I think that the basic income is an interesting idea. The debate should not be limited to the question: « Are you for or against it. » I think it is an idea that should be deepened in the next years. Why? Because it gives everyone the possibility to have a starting point in life. That is the idea of the universal basic income. There is also the idea of a capital, a donation for all who have reached a certain age. In fact, it refers to the philosophy we have of our society. For my own part, I believe in liberty. I believe in openness, I believe in the possibility to give everyone to achieve more easily, because it is this that recreates the conditions of real equality, and I think that the role of the state is to recreate these conditions of equality at each important step of life. In early childhood at school, when starting one’s professional life, when obtaining a degree, and then when life accidents occur, through social standards and social benefits, unemployment and education policy for unemployed persons, which is important, and we must not laugh at it nor minimise what the President said about it at the beginning of the week. The training of the unemployed was one of the shames of our country, too many few were being trained (…) But I don’t believe in , rather I believe in equal opportunities; and the idea of basic income or basic capital for all goes in this direction and I’m interested in it.

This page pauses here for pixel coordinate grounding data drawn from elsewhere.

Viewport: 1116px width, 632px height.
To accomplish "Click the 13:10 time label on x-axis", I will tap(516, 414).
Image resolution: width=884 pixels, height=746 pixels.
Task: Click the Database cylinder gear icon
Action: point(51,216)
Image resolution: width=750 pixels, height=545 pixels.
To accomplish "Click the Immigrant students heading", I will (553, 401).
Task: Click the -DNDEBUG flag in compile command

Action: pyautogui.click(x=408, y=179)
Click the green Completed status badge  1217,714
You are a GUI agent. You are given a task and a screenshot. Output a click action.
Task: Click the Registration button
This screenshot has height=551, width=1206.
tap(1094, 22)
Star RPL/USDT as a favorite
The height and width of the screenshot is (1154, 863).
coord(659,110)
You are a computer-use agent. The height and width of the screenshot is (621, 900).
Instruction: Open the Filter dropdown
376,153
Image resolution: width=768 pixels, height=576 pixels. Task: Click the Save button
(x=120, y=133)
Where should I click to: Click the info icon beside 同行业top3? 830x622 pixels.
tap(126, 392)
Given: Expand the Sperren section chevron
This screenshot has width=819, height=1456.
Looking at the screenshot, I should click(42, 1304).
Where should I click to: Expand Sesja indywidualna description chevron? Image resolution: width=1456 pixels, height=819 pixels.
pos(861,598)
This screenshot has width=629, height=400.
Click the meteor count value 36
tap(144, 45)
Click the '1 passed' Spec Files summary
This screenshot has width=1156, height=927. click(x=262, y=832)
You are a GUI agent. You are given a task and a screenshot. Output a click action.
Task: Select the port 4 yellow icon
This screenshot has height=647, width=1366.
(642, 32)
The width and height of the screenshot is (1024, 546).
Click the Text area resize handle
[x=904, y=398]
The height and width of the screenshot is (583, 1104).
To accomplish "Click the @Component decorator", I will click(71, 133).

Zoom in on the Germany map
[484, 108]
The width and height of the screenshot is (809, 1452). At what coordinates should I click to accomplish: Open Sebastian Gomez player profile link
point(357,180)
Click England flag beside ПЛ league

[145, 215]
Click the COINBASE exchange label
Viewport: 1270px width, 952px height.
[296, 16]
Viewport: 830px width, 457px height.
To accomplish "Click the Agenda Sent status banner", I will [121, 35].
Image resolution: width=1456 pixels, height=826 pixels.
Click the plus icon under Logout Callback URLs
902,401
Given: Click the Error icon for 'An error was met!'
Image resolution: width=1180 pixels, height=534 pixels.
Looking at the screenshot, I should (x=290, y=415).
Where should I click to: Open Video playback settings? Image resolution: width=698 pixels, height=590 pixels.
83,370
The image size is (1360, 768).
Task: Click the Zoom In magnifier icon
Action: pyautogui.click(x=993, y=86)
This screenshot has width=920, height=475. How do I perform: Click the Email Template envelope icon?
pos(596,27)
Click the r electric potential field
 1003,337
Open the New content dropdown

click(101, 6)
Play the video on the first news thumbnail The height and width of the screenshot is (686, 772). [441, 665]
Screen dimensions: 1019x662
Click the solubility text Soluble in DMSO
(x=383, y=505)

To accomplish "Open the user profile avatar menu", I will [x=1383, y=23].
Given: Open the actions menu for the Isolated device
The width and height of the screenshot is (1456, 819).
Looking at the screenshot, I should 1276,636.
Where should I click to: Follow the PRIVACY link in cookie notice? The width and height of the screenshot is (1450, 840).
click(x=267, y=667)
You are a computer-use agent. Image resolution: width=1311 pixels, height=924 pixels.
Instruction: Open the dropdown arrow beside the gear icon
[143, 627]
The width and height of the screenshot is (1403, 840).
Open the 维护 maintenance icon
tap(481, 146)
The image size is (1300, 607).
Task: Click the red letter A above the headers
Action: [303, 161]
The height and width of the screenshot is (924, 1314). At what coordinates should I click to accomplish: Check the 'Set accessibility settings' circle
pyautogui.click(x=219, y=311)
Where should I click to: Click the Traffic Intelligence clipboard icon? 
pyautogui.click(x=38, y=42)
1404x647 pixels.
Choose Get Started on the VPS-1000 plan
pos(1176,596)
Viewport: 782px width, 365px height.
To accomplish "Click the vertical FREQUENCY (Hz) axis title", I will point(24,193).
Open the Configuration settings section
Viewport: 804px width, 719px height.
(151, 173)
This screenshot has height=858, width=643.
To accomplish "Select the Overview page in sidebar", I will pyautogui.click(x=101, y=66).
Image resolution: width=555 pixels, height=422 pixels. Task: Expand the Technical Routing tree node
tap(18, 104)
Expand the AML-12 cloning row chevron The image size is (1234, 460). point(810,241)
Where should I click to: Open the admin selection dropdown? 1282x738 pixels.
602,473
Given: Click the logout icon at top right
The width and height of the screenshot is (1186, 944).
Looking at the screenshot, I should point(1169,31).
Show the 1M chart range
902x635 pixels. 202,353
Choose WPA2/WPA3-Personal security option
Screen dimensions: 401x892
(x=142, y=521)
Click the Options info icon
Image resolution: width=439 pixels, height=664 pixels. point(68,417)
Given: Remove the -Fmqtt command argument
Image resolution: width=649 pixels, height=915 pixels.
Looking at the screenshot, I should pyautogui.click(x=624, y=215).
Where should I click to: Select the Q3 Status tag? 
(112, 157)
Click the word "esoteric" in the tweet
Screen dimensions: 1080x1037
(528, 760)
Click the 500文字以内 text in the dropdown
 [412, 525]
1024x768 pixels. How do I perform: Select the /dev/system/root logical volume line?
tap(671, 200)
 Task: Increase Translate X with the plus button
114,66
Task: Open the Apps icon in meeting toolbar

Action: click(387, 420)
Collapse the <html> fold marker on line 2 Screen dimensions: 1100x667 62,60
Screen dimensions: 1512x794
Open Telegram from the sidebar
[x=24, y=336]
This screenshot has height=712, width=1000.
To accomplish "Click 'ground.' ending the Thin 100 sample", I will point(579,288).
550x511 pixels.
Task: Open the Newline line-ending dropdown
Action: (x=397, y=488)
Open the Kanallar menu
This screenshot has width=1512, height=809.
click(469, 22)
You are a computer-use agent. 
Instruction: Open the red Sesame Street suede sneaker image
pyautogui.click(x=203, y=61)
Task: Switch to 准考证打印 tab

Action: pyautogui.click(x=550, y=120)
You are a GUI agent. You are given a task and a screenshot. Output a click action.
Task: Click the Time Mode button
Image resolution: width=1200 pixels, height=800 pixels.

*Emmanuel Macron is a French politician, former senior civil servant and investment banker, born in Amiens, on 21st December 1977.

Graduated from ENA, Ecole nationale d’Administration, he was an Inspector of Finances, an Investment Banker at Rothschild and Cie Banque, before being appointed Deputy Secretary General from 2012 to 2014 in François Hollande’s staff.

He was appointed Minister of Economy, Industry and Digital Data in the second government of Manuel Valls in August 2014. After being a member of the Socialist Party between 2006 and 2009, he founded the movement “En marche!” in April 2016, then resigned from his functions as minister in August the same year. He officially declared his candidacy for the French presidency on 16 November 2016 in Bobigny.